Efficiently find all elements of a List<string> that start with another string

1.9k views Asked by At

I have a list of strings. I want to find all of the strings that start or end with another string. At its simplest an example is;

List<string> allWords = new List<string>();

for(int index = 0; index < 1000000; index++)
    allWords.Add(index.ToString());

List<string> result = allWords.FindAll(x => x.StartsWith("10") || x.EndsWith("10"));

This algorithm scans the list from beginning to end. I need to perform this operation very quickly and O(n) is too slow.

What data structures (if any) are available to me to solve this algorithm faster that O(n)?

2

There are 2 answers

0
Thomas Levesque On BEST ANSWER

If you have an unsorted List<string>, there is no way to do it in less than O(n).
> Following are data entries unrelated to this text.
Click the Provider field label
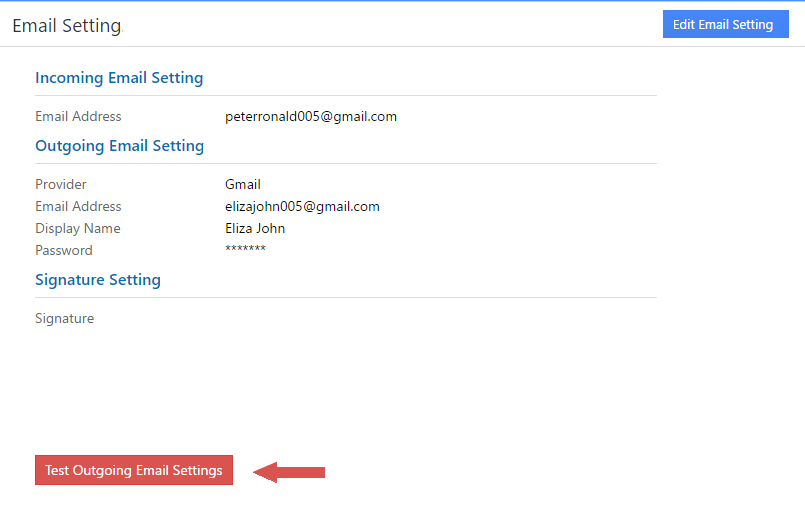 coord(61,185)
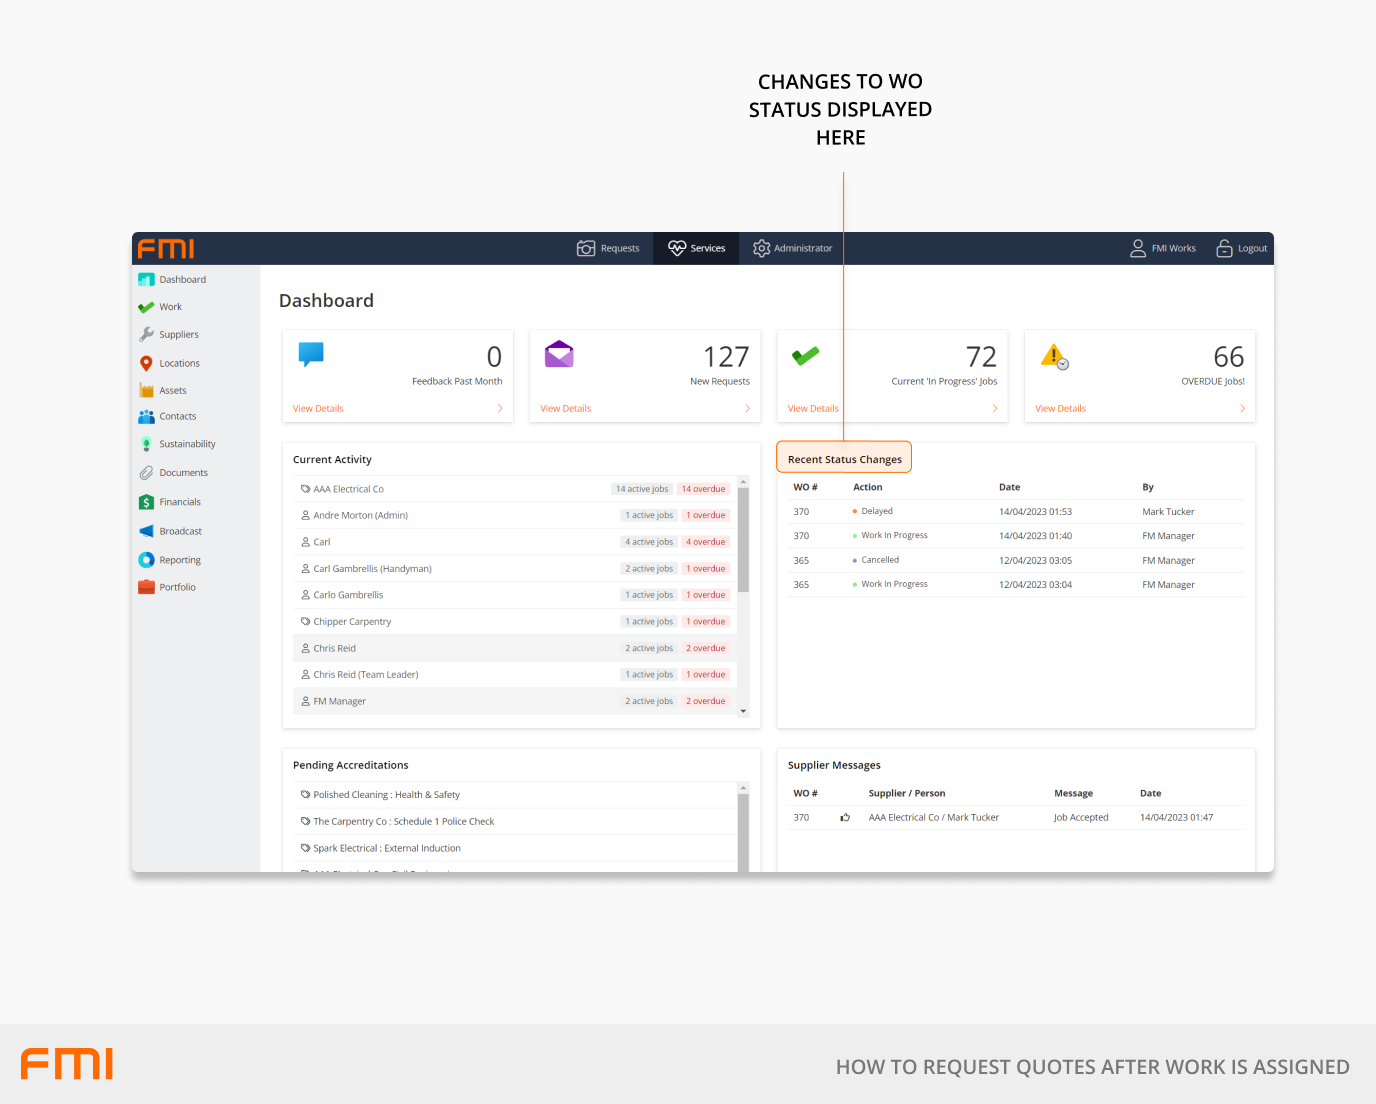1376x1104 pixels.
Task: Select AAA Electrical Co activity row
Action: [348, 489]
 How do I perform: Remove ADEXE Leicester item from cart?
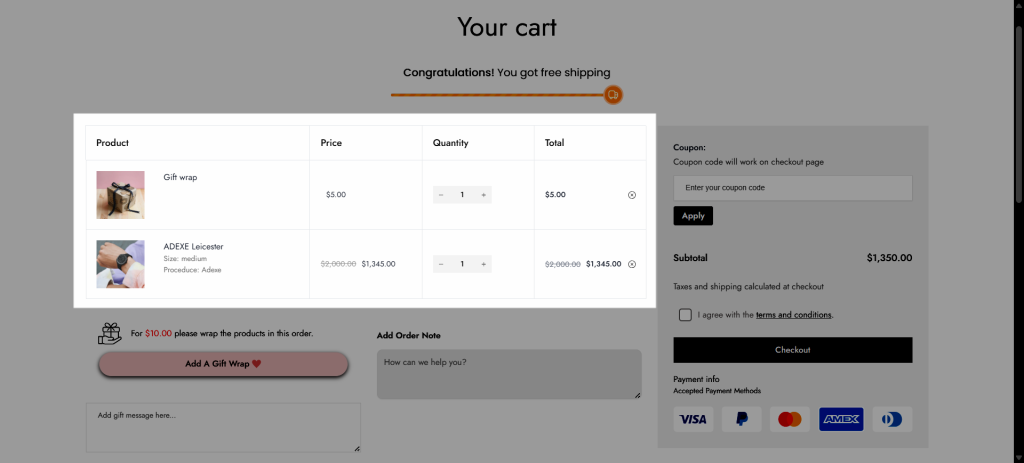coord(632,264)
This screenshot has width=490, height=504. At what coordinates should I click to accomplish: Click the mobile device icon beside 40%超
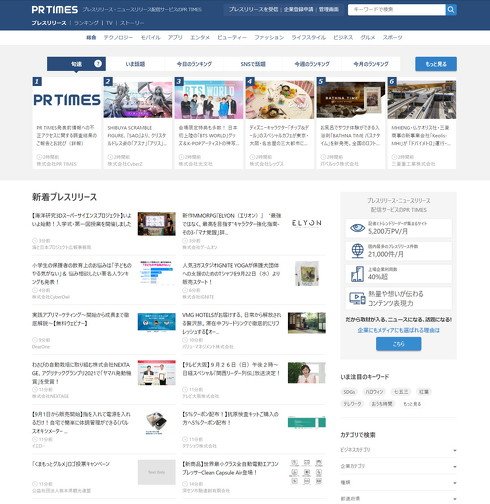[x=357, y=274]
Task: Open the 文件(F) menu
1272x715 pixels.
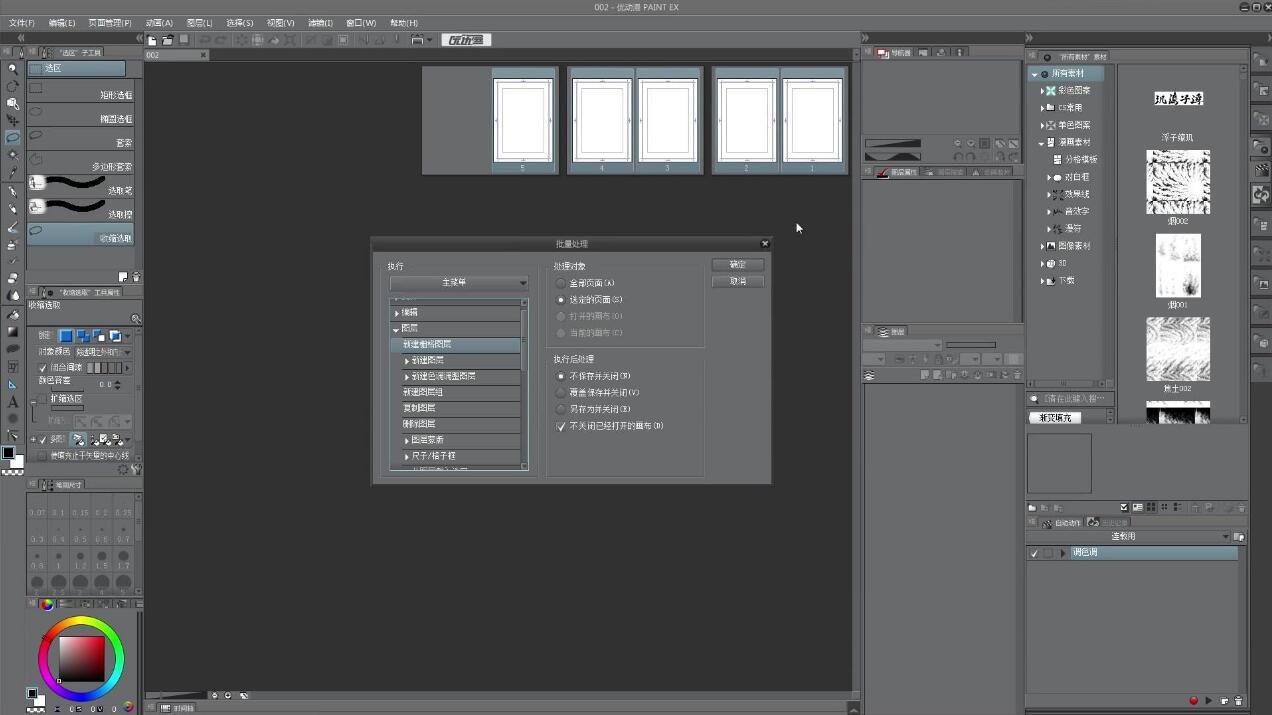Action: pyautogui.click(x=21, y=22)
However, you could use a different data structure. A trie (also called prefix tree) is particularly well suited for your need, as it has a O(m) search complexity (where m is the length of the searched prefix)

I have a C# implementation here : Trie.cs (actually, it's a trie-based dictionary, which associates a value with each key, but for your use-case you can just ignore the value; or if you prefer you can adapt the implementation to your needs).

0
dbc On
  1. To find strings starting with a given substring, sort the list, do a binary search to find the closest match, then scan adjacent strings to find others that also match the beginning. That's log(n)

  2. To find strings ending with a given substring, create a list of reversed strings, and sort that list. Then to find a string that ends in a given pattern, reverse the pattern and look for reversed strings that start with the reversed pattern, as in step 1.